The PrismTech submission is undoubtedly more complex, but it is also undoubtedly more powerful - although how much more depends on your use case. Most significantly, it supports discovery and DDS-XRCE applications do not need a server running to communicate even amongst themselves. The RTIandCo submission, on the other hand, is simpler but does not support any form of P2P communication, requiring a server to always exist even if you only have DDS-XRCE applications. Both would require some kind of gateway (which is explitly present in the RTIandCo submission) to talk to DDS-RTPS, but while the PrismTech one would require the data to be unpacked and repacked, the RTIandCo one probably would not because it uses XCDR for DDS-XRCE.

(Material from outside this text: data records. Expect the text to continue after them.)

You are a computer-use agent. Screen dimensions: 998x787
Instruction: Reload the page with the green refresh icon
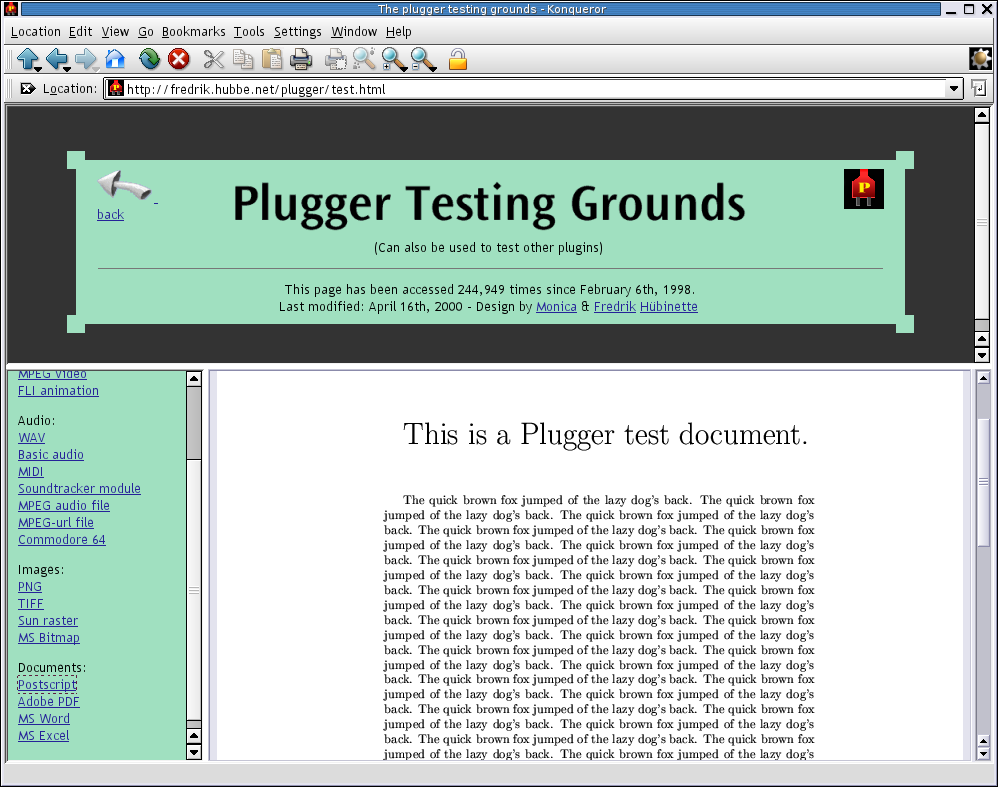(149, 59)
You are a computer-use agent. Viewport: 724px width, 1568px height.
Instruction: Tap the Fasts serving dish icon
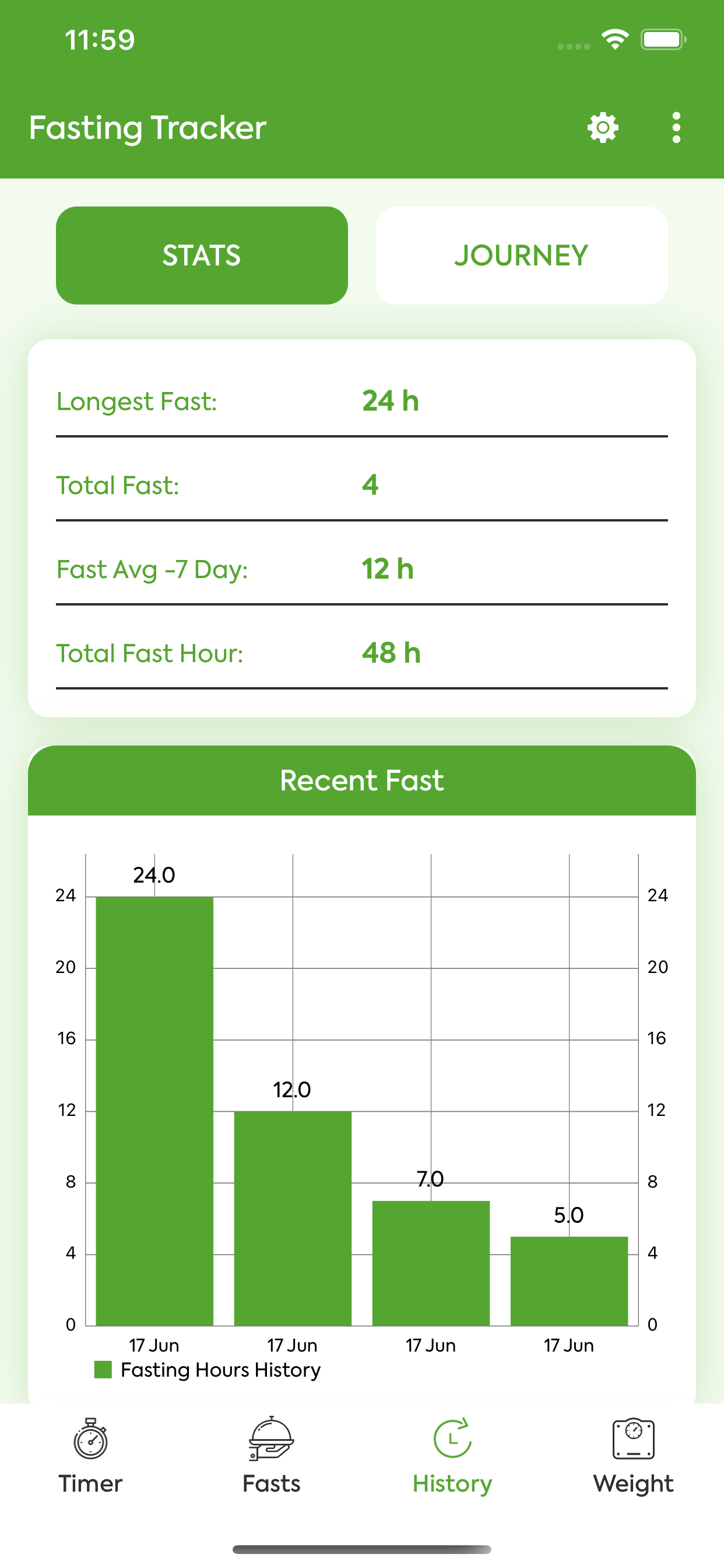(271, 1439)
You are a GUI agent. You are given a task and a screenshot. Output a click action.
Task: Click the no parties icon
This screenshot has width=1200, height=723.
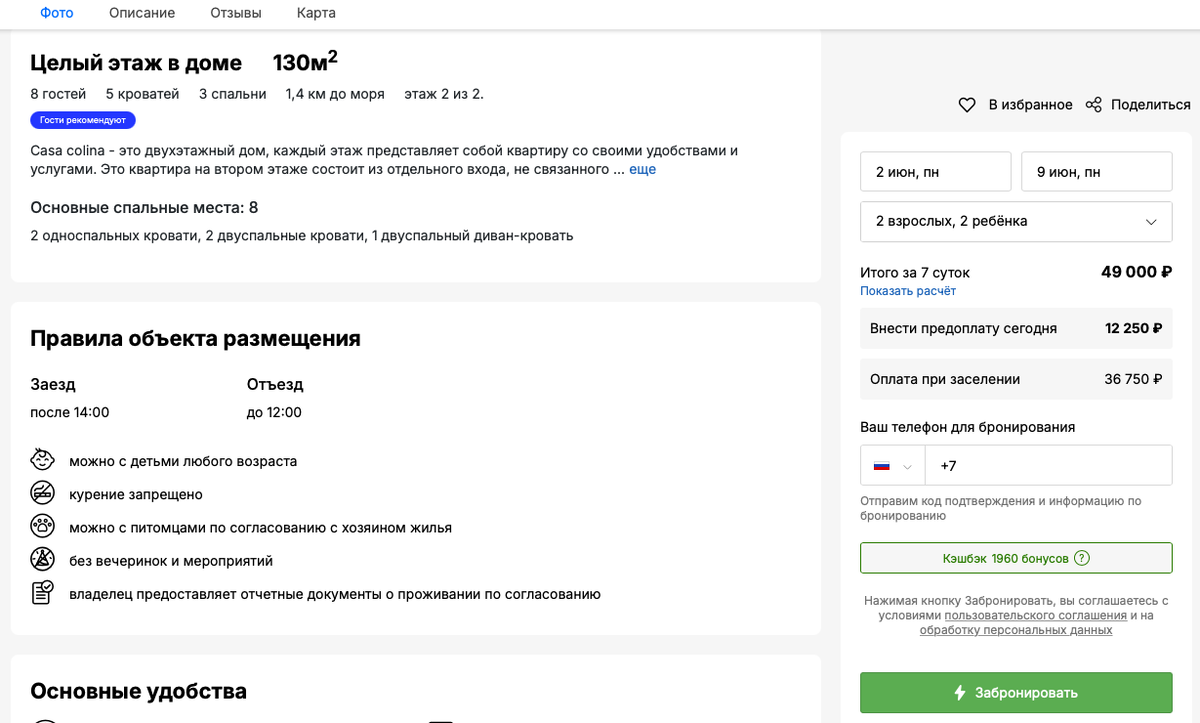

The PrismTech submission is superior for tiny-scale devices. There are many examples of these in use today, such as sensor motes. But for the ROS use case, are such tiny devices relevant? Regarding which is more suitable for ROS, this is not a straightforward question. PrismTech’s submission is more suited to implementing ROS on top of as a standalone rmw implementation because it would not require that a server always be present. On the other hand, it lacks a lot of the QoS capability of DDS, which the RTIandCo submission supports. But the RTIandCo submission is more like rosserial, rather than the fully decentratlised communications middlewhere that the PrismTech submission is. This doesn’t mean that an rmw could be built on top, but it would not be as straight forward to use, requiring additional functionality in roslaunch.

Based on the presentation, I got the impression that the PrismTech submission was very complex with many branching paths in processing a message, and the RTIandCo submission is relatively simple. Reading the specifications made clear that the RTIandCo submission is simple: it’s a simple protocol for a single task (proxying data between a DDS domain and a device). It would be easy to implement, but has drawbacks like needing a server for it to work at all. On the other hand, reading the PrismTech submission made clear that their protocol is not that complex. It’s not as simple as RTIandCo’s, but it’s straightforward, well thought out, and clearly designed for very small scale devices. Its decentralised nature would make it easier to use in a system where it is the only protocol in use, but if you want to mix RTPS and XRCE then you would need a gateway, and the gateway would necessarily be less efficient than that in the RTIandCo proposal. However, it would also be much less of a single point of failure.

A relevant question is, given that the PrismTech submission doesn’t support aspects of DDS like QoS (except for reliability), what is the benefit (aside from overhead) compared with using a subset of RTPS?